More patience—a plea for longer stability testing and systematic data reporting
Abstract
A brief look at publications in this journal, as well as many other journals covering materials and systems for electrochemical energy conversion and storage, confirms the impression that mostly electrochemical materials science in terms of electrode materials, sometimes electrolytes and electrocatalysts, is at work. Once a study of a newly developed material for a battery or supercapacitor electrode is (barely) completed, the authors rush to report. In their enthusiastic excitement, they frequently calculate energy and power density for a single electrode, apparently happily clueless about the absence of single-electrode batteries and capacitors. Reporting charge densities with specification of the explored electrode potential range would be fine [1], and stating explicitly whether only the active material, or the complete electrode material including binder and conductive additives, even the support and current collector, has been included in calculating said charge density would be fine!
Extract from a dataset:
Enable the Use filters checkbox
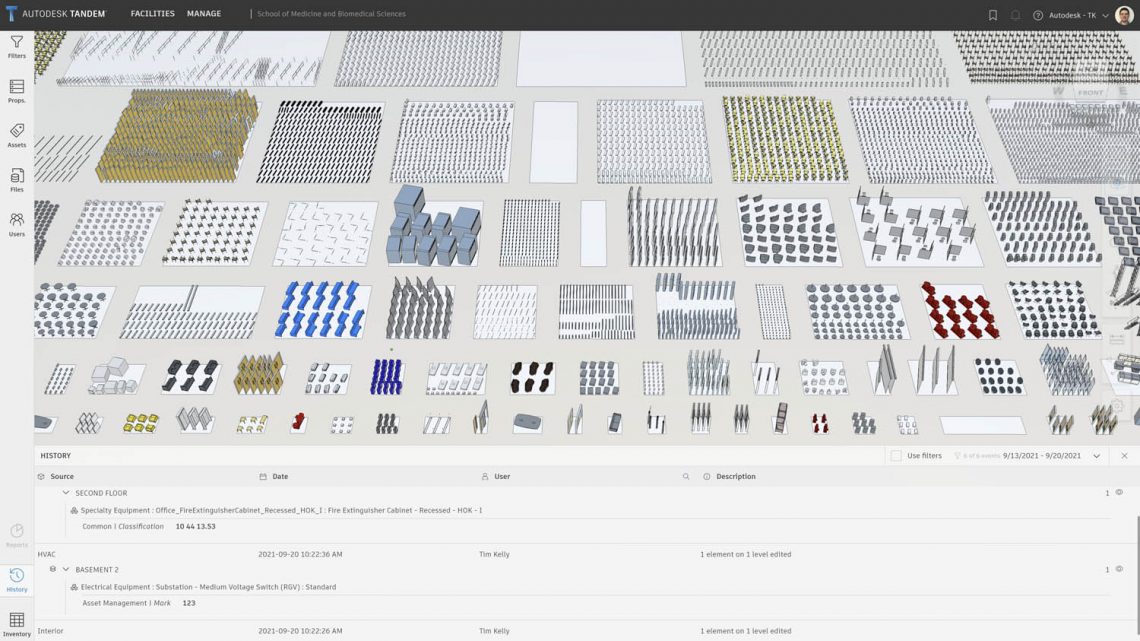Viewport: 1140px width, 641px height. click(x=894, y=455)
In case of a complete cell (the terms full cell or full battery are hardly helpful because they commonly refer to the state of charge), the same applies. Setting up a Ragone plot for a single electrode (material) is obviously baseless, too, but very popular. Disappointed authors afraid to lose their chance to demonstrate the high current capabilities of their electrode have a popular and well-established option: display the capacity, i.e., charge storage capability, retention as a function of applied current!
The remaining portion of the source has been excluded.